TAMPA, Fla. —Bryan Bickell doesn’t have a concussion. But he has something, and it’s preventing him from playing in the Stanley Cup Final so far for the Blackhawks.
“I don’t know exactly what it is,” he said after practicing with the team on Friday at Amalie Arena. “It’s something that comes and goes. It could come after I’m done talking to you. I don’t know.”
Bickell didn’t play in the second or third periods of Game 7 against the Anaheim Ducks in the Western Conference final, but stayed on the bench. Hawks coach Joel Quenneville deemed it both a coach’s decision and an injury issue, but offered no specifics. Bickell then was scratched for Game 1 — Bickell said he’s sure he would have played had he said he was OK —on Wednesday despite skating with the team on Tuesday and Wednesday morning. He’s likely out for Game 2 on Saturday, with Kris Versteeg again taking his spot on the second line.
“We did all those concussion tests and everything was clear,” Bickell said. “It’s just how I feel. I want to help out the team, and I don’t want to hurt the team. I’m just taking it day by day.”
Bickell said he hopes he’s close to being ready to play, but simply doesn’t know when he’ll be able to make that decision.
“It could be this afternoon, it could be five minutes before the game,” he said. “I could feel better. I don’t know what’s going to happen. I just have to get rest, and hopefully I can go [Saturday].”
Trevor van Riemsdyk is “available” for Game 2, but won’t play, according to Quenneville. It seems more likely that the rookie will play in either Game 3 or 4 at the United Center, when Quenneville can better control the matchups. The mere fact that Quenneville wants to throw a rookie who hasn’t played since Nov. 16 into the Stanley Cup Final is a testament to the impression he left in the 18 games he played in the fall.
“At the beginning of the year, I tried to just play a pretty simple, smart game — just show him that he could rely on me to do the things they ask,” van Riemsdyk said. “That’s how you build trust. It’s nice to see that it’s built up a little bit, and he has that trust in me. But it’s something that’s got to be earned. The beginning of the year went pretty well, and I’m glad that I have that trust.”

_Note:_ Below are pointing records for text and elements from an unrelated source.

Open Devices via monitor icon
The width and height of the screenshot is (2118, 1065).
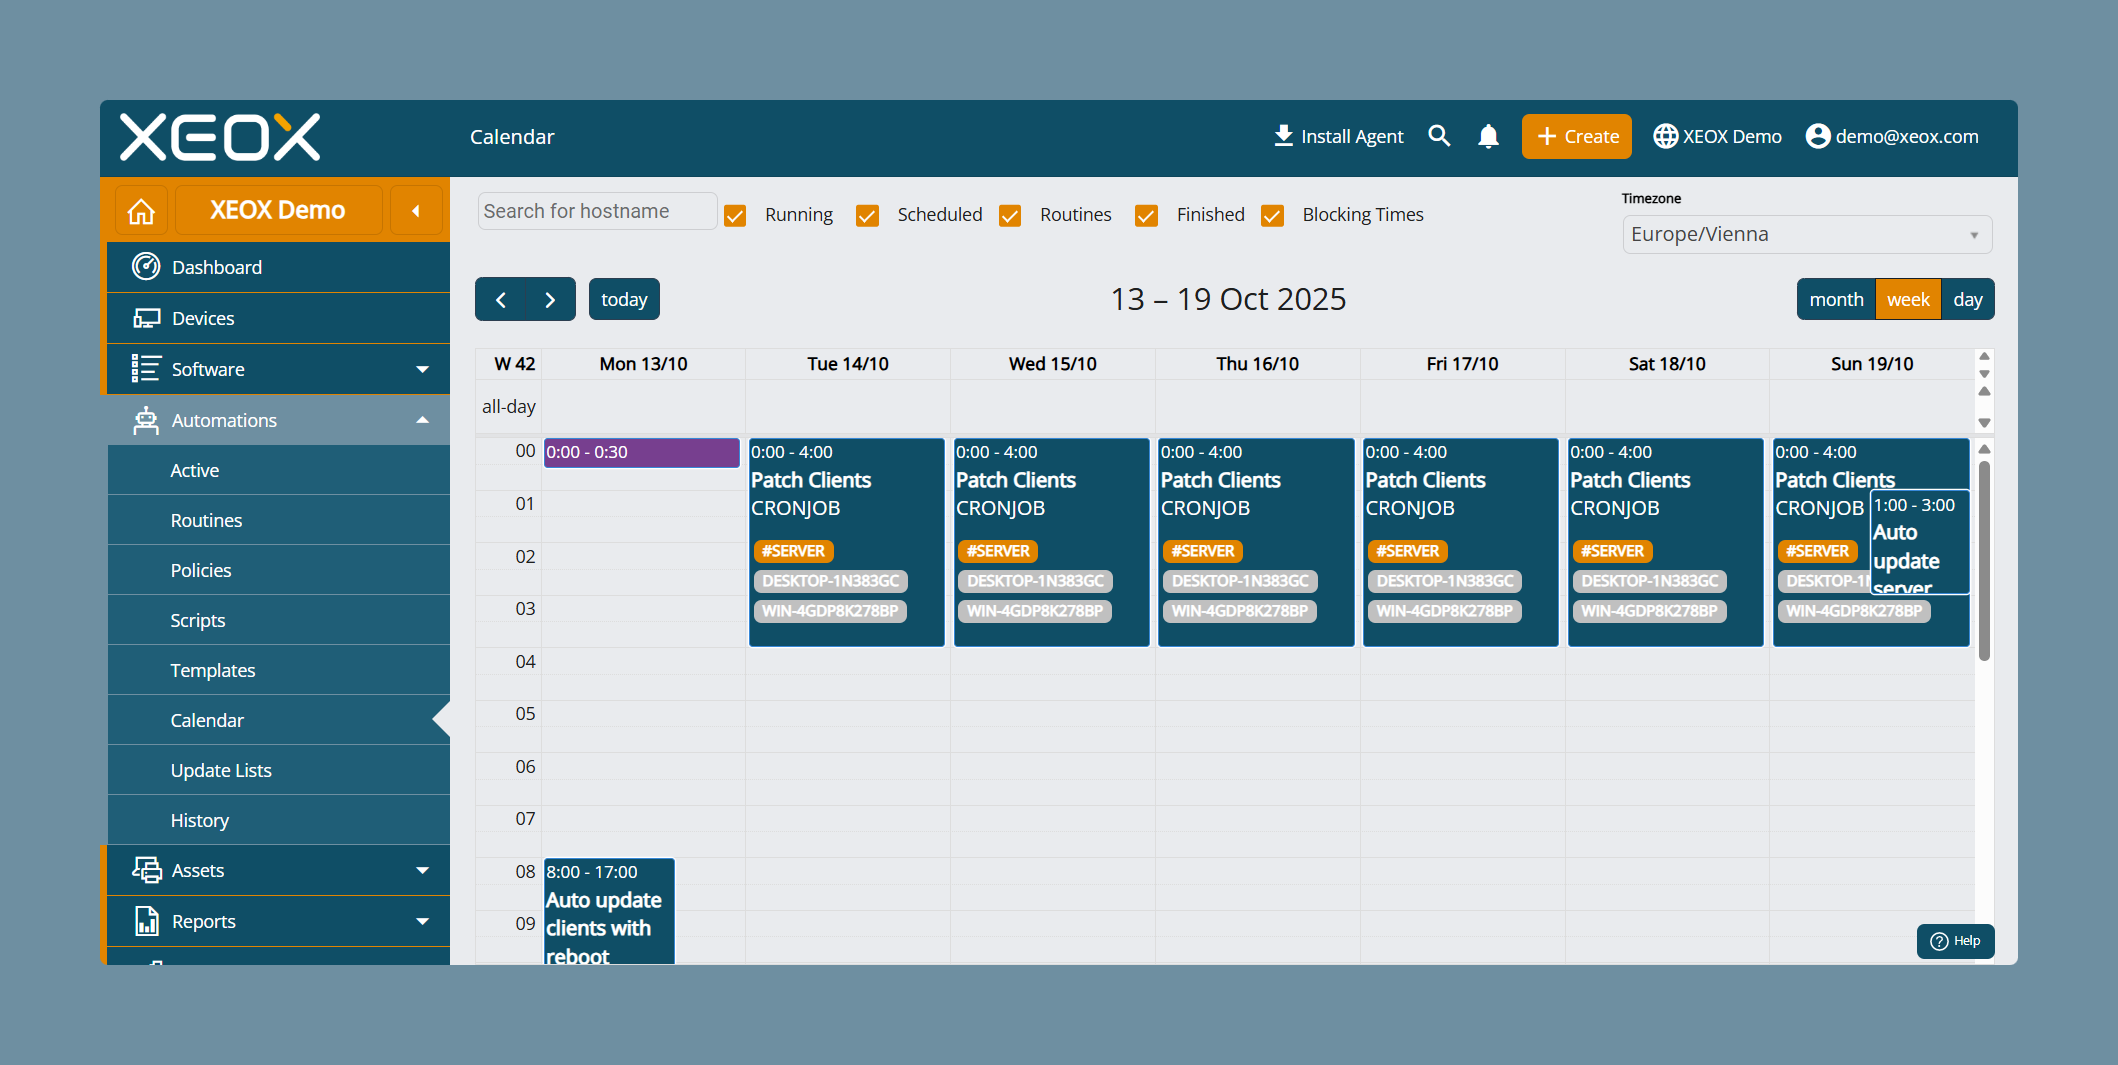146,318
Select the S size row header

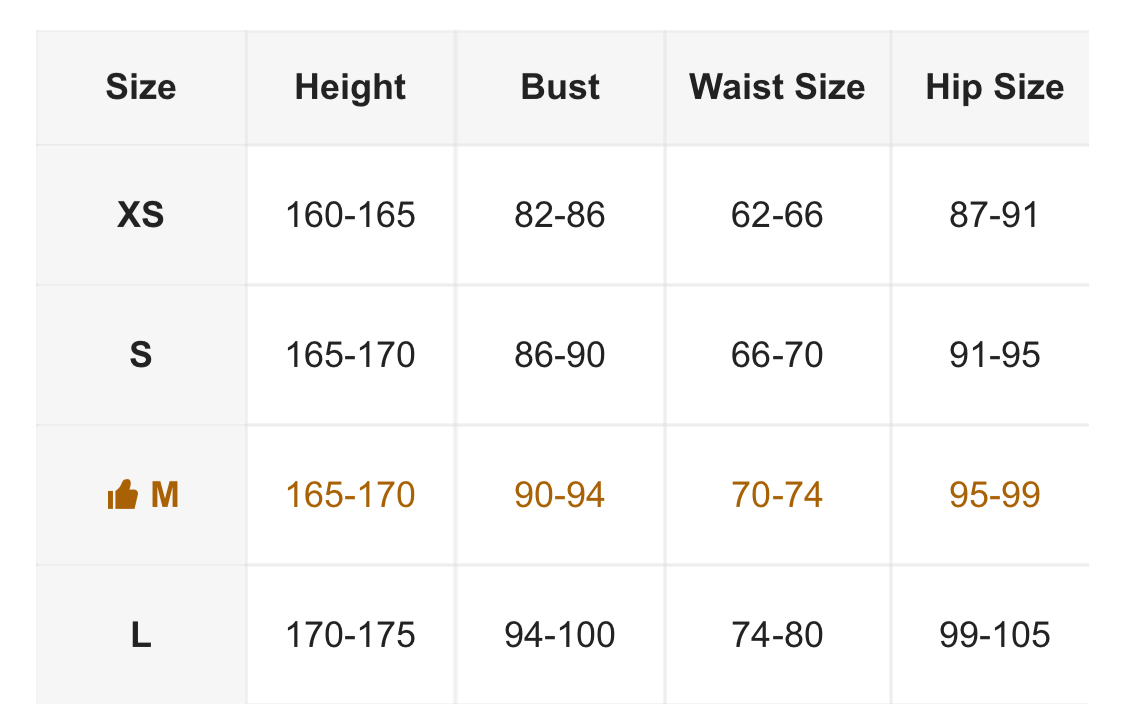point(141,355)
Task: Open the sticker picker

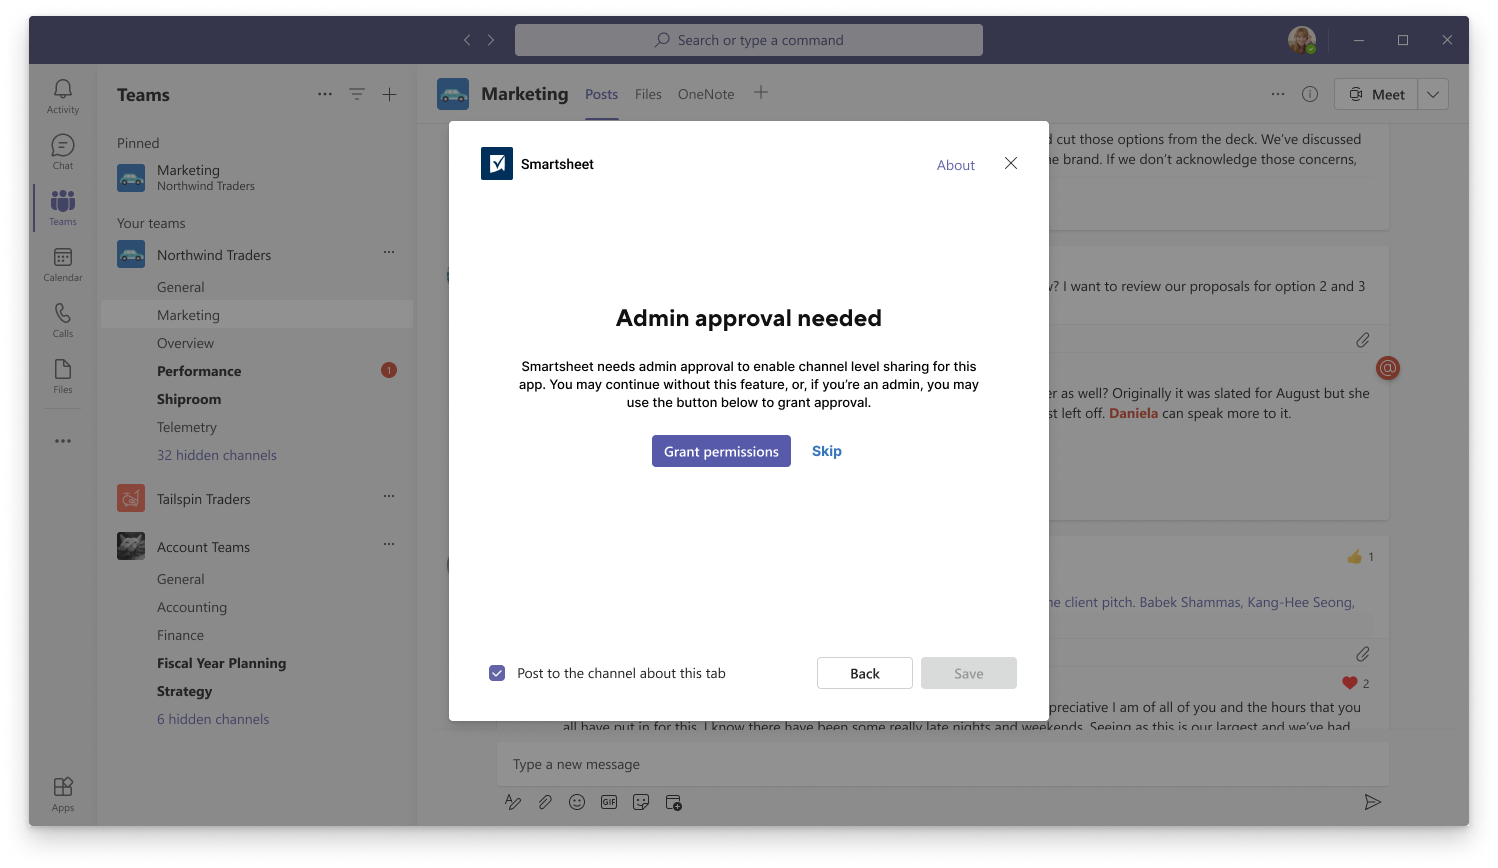Action: [641, 802]
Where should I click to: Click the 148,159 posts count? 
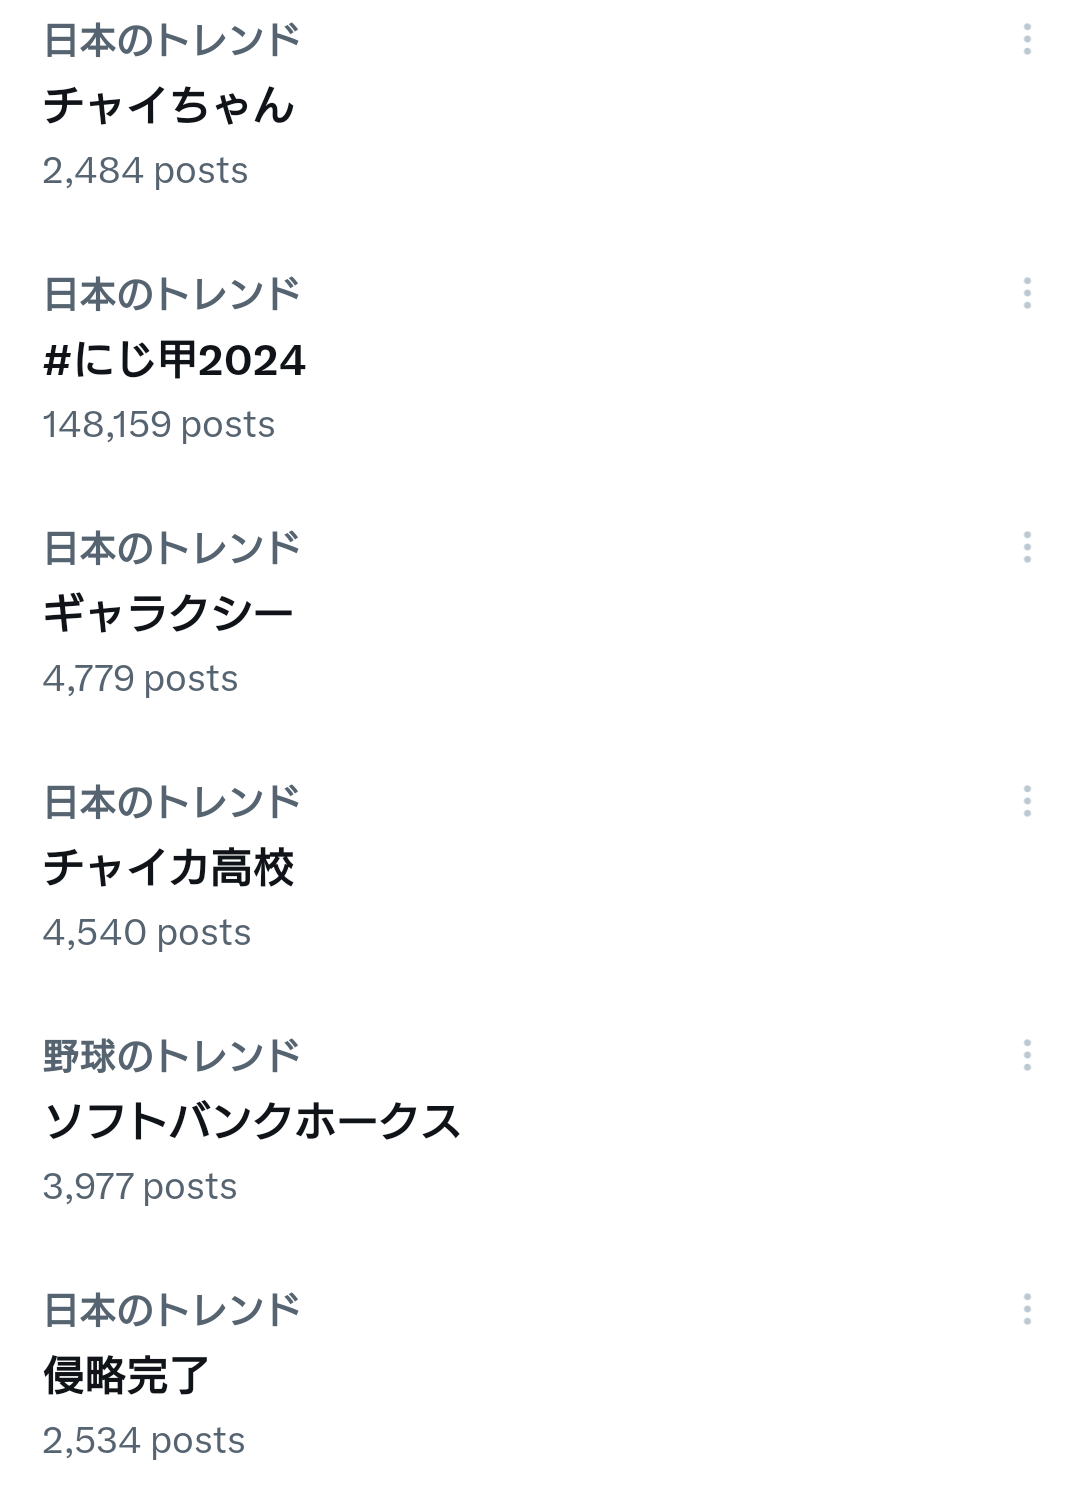158,425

Andrew Shaw declined to say whether he bit Victor Hedman after Hedman shoved Patrick Kane, or whether he heard from the NHL about the incident in Game 1.
“It’s a hockey game; he’s one of their best players and he’s a highly skilled, big, strong defenseman with a lot of speed, and he went after one of our better players,” Shaw said. “It creates the scrums, and, you know, just battle out there. I expect battles with him at the front of the net the rest of the series, as well.”
It’s a role Shaw relishes.
“It’s been a part of my game ever since I was a kid,” he said. “I embrace it. I try to draw as many penalties as I can and create as much havoc in front of the net, as well.”